Reproduce the part of the records that begins with the line containing "How do I perform: Display" and continues through the end of the records, including both ends, and leave the pictures out of your answer.

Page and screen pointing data
----------
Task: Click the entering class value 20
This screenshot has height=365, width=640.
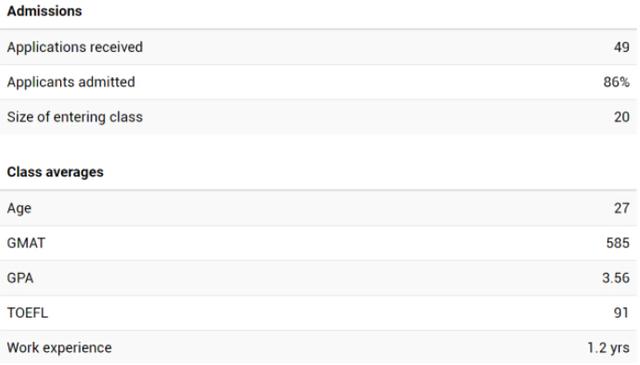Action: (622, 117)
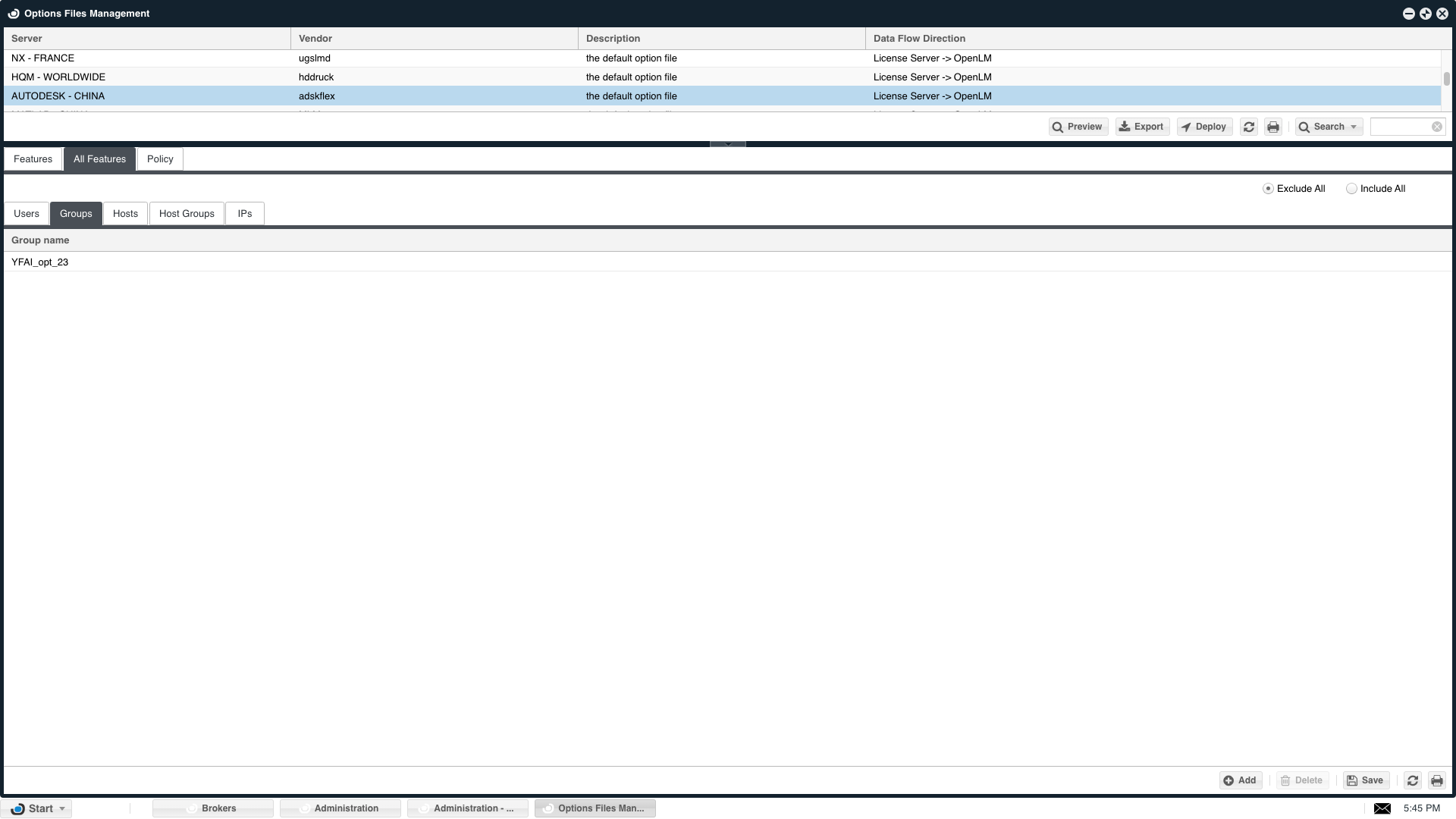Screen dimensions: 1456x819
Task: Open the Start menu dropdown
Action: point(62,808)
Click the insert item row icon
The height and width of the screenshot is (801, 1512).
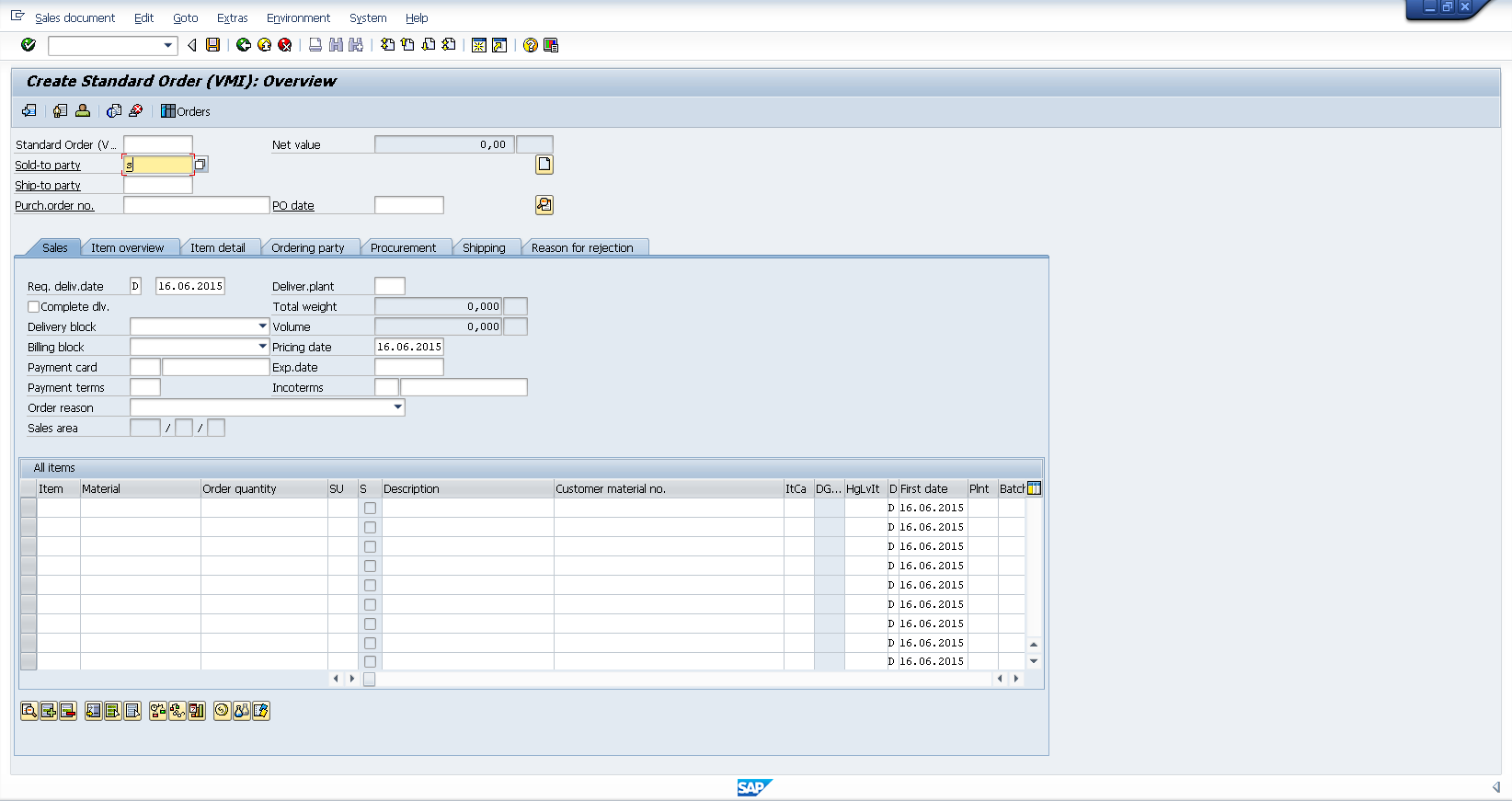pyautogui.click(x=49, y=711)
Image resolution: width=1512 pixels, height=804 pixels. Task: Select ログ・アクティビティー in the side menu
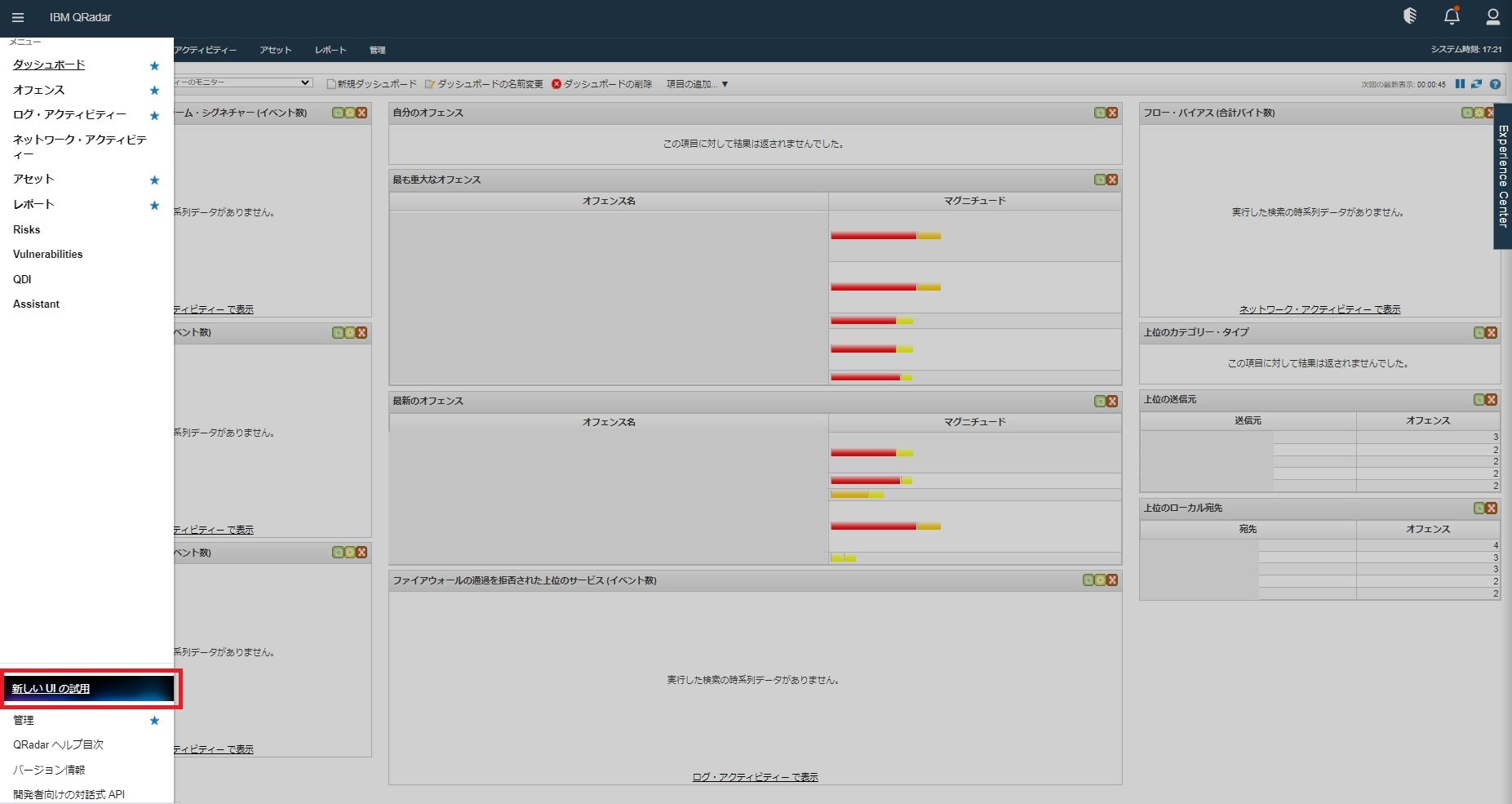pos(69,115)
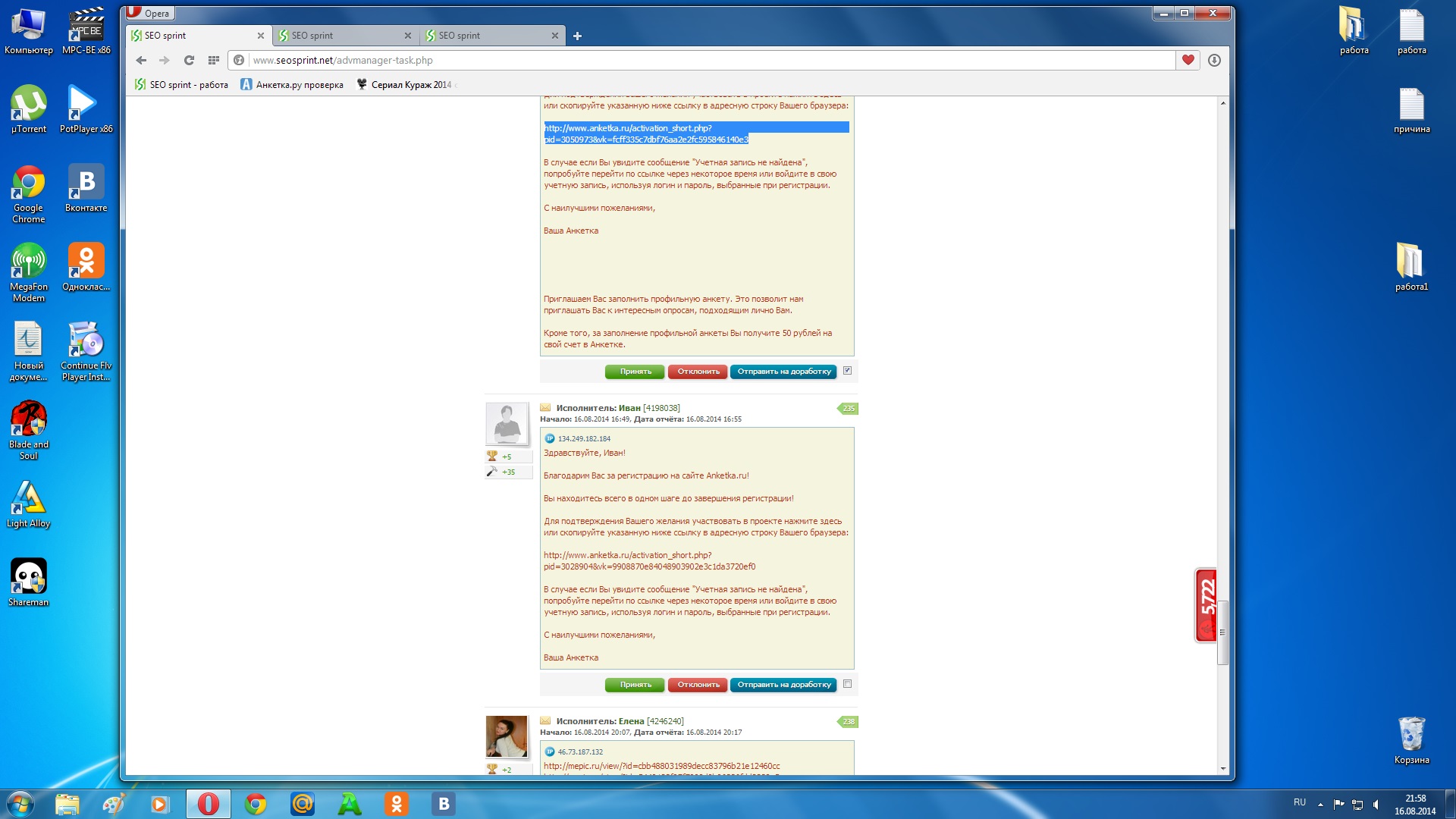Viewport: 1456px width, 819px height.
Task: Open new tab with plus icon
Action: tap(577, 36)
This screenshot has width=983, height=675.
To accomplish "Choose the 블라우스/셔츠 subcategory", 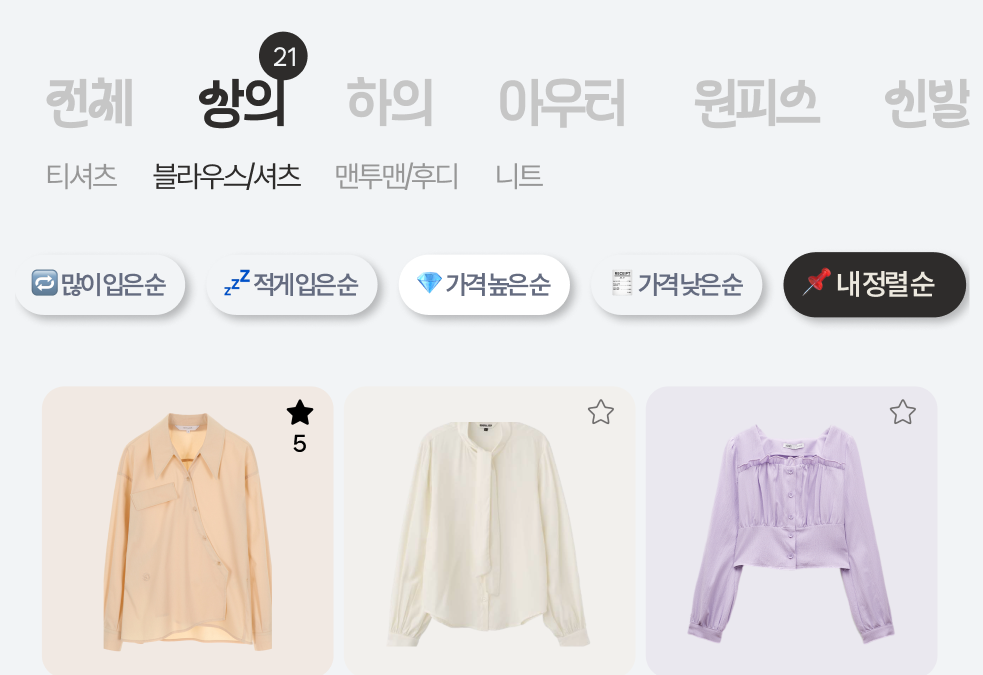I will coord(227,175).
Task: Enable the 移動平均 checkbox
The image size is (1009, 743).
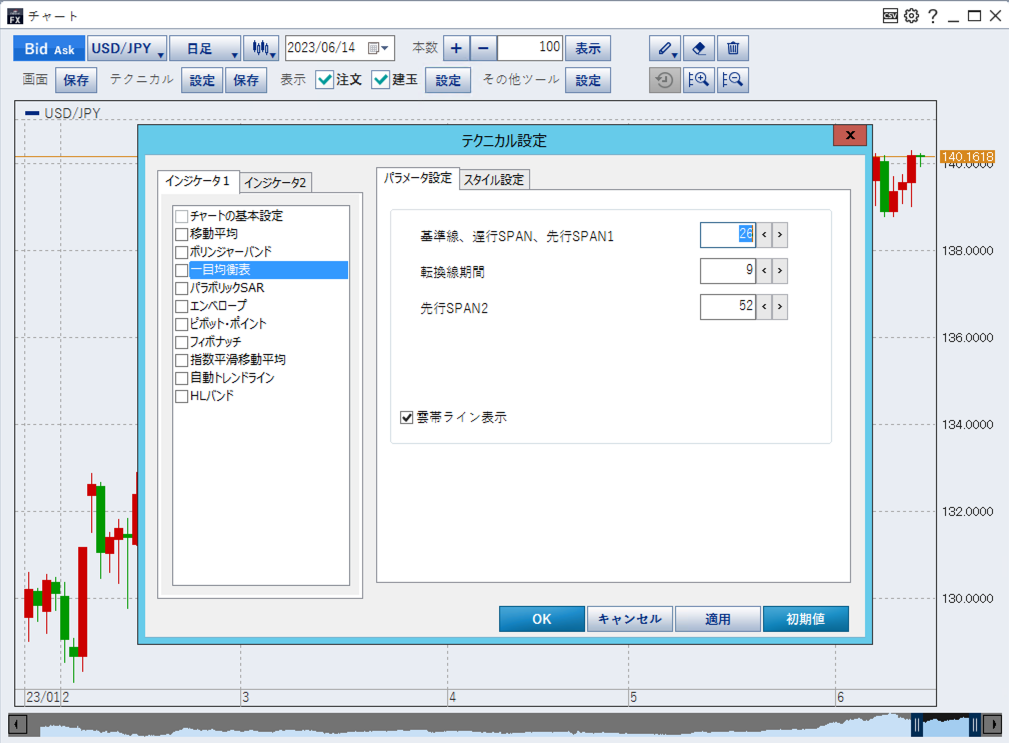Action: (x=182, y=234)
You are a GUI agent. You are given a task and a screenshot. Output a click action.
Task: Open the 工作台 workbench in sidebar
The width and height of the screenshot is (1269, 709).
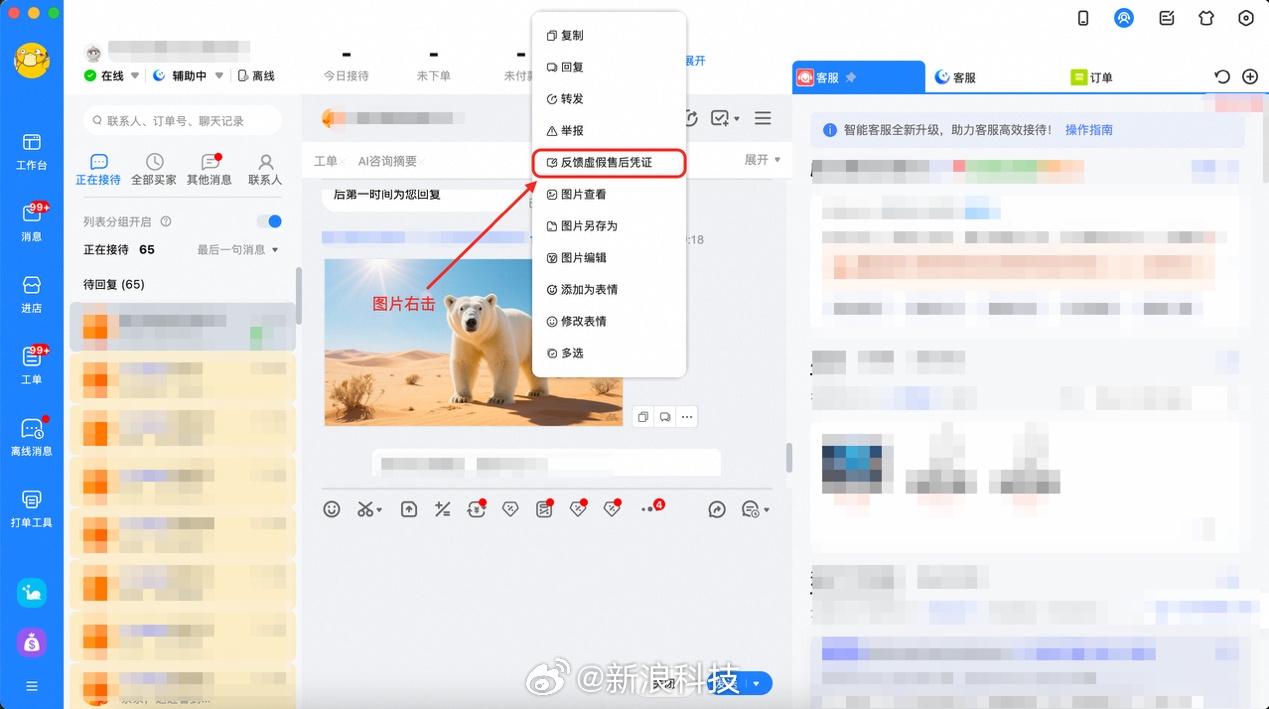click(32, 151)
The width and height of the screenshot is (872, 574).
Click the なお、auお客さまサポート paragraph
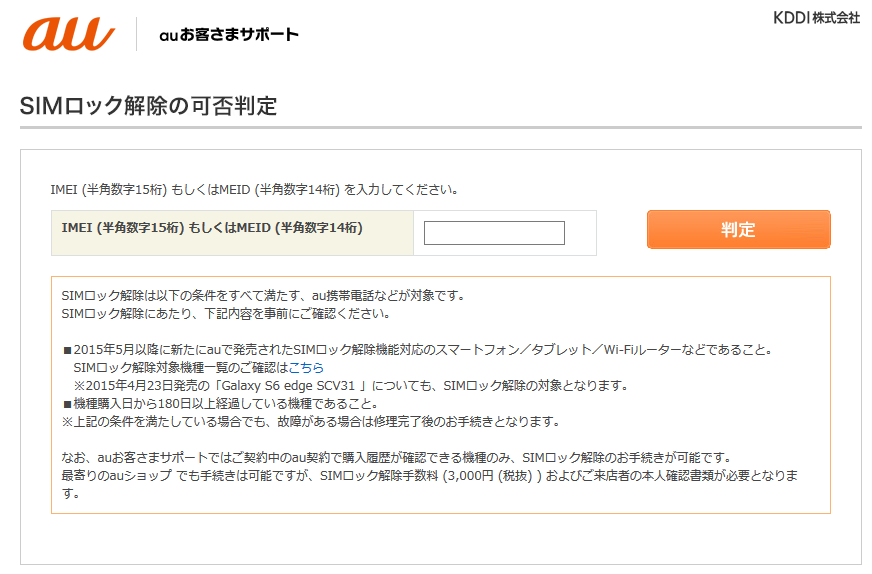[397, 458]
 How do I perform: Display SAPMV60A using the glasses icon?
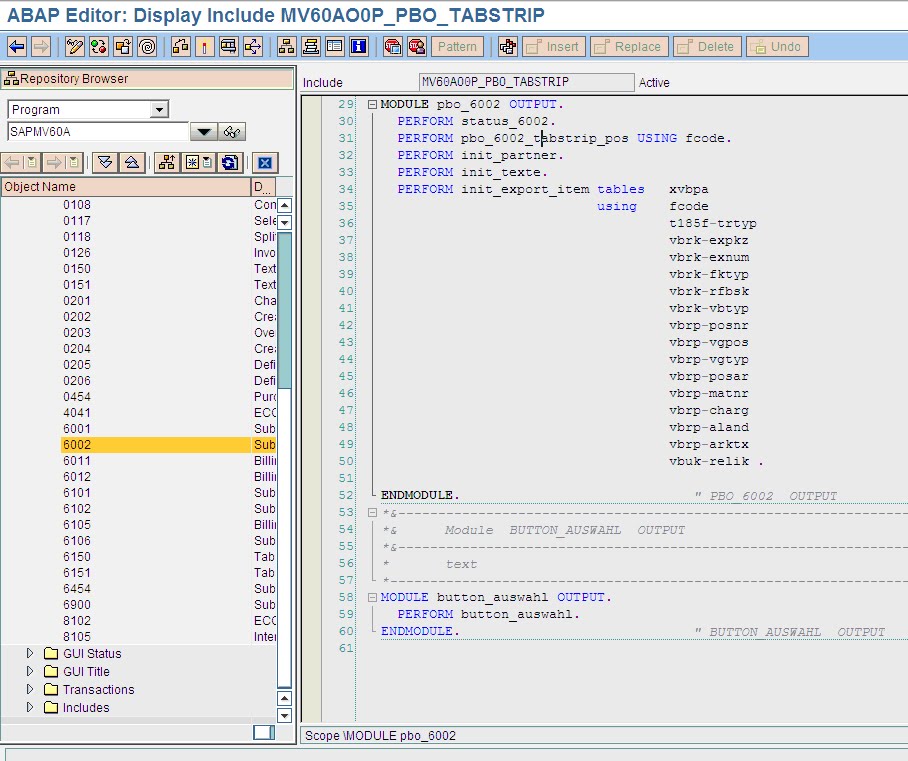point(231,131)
----------
== FINAL ANSWER ==
 How do I perform: Display SAPMV60A using the glasses icon?
point(231,131)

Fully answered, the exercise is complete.